Lattice compression increases the activation barrier for phase segregation in mixed-halide perovskites

TL;DR

This study demonstrates that applying pressure or using smaller cations increases the activation barrier for halide migration in mixed-halide perovskites, thereby reducing phase segregation and enhancing material stability.

Contribution

It reveals that lattice compression, either physically or chemically, can significantly suppress halide segregation in mixed-halide perovskites, a novel approach for improving stability.

Findings

Pressure reduces halide phase formation rates by two orders of magnitude.

Compression increases activation energy for ion migration, as supported by first-principle calculations.

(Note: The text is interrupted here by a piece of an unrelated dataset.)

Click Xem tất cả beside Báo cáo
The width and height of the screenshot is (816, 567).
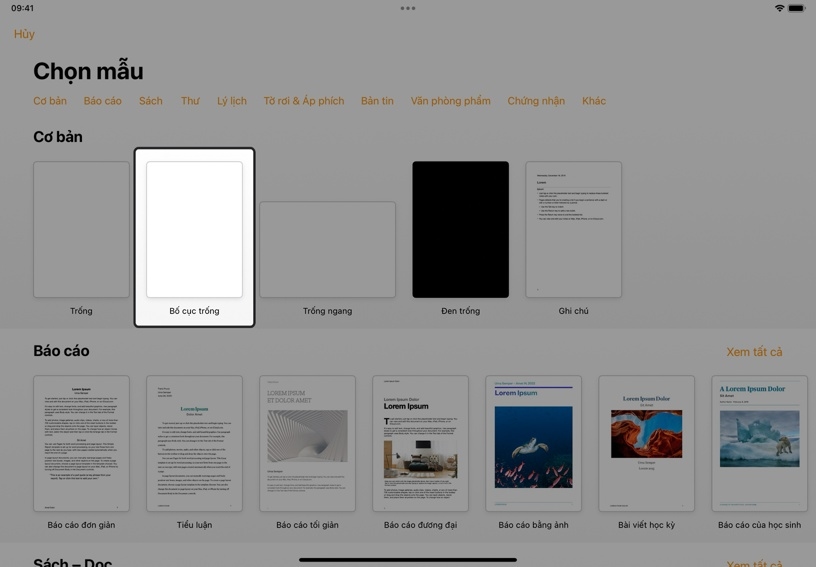click(754, 352)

Chemical substitution with smaller cations mimics pressure effects to enhance stability.

Abstract

The bandgap tunability of mixed-halide perovskites makes them promising candidates for light emitting diodes and tandem solar cells. However, illuminating mixed-halide perovskites results in the formation of segregated phases enriched in a single-halide. This segregation occurs through ion migration, which is also observed in single-halide compositions, and whose control is thus essential to enhance the lifetime and stability. Using pressure-dependent transient absorption spectroscopy, we find that the formation rates of both iodide- and bromide-rich phases in MAPb(BrxI1-x)3 reduce by two orders of magnitude on increasing the pressure to 0.3 GPa. We explain this reduction from a compression-induced increase of the activation energy for halide migration, which is supported by first-principle calculations. A similar mechanism occurs when the unit cell volume is reduced by incorporating a smaller cation. These findings reveal that stability with respect to halide segregation can be achieved either physically through compressive stress or chemically through compositional engineering.